100% EO transactions for an ARN holder = trouble?

There seems to be a concern that if distributors ask all their clients to sign the EO declaration, it may become a stepping stone for AMCs to question why commissions are to be paid when there is no sales effort. This could be a precursor to such distributors being asked to be happy with only the opt-in transaction fee of Rs.100 per transaction.

One would imagine that before getting into the commercial aspects, there could be some questions that the distributor may have to answer about how he manages a business where he never sells any product and all his clients make up their minds entirely by themselves and only use him to facilitate the transaction. While there is no prescription as of now on any maximum percentage of EO transactions allowable for an ARN holder, one can perhaps visualise that once the distribution SRO comes into being, aspects like this could well come under the scanner. We have seen in our industry that anything that gets blatantly misused does get plugged. It would only be a matter of time before questions start coming the way of distributors who choose to go the 100% EO route.

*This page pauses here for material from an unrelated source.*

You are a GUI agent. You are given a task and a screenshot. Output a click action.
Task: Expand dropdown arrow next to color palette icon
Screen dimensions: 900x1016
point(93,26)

Does EUIN expose me to mis-selling risks more than not putting EUIN?

Apart from the worry about EUIN being deemed as advisory and therefore potential loss of commissions, the other key fear is whether writing down the EUIN exposes distributors to mis-selling risks more than not writing it down.

Dhruv Mehta, Chairman FIFA made a pertinent observation : "As an IFA, I am anyway answerable to all my clients. My ARN is anyway captured in all my transactions. If a client is aggrieved about something wrong that he thinks I have done, he can anyway proceed against me, on the basis of the ARN number. What is the incremental risk that I am running by writing down one more number which is my EUIN? Even for IFAs with a couple of salespersons, can you realistically distance yourself completely from the actions of your salespersons? Will you not be responsible to your clients for the acts of your couple of salespersons? So, what is the incremental risk you are taking as an entrepreneur by putting down your EUIN?"

There is of course a counter argument to this - which says that if a client has signed the EO statement, he cannot file a mis-selling complaint against you because he has cleared agreed that he took his purchase decision entirely on his own. This approach perhaps runs the risk of missing the bigger picture - the client's view.

The bigger picture - how will your clients view this?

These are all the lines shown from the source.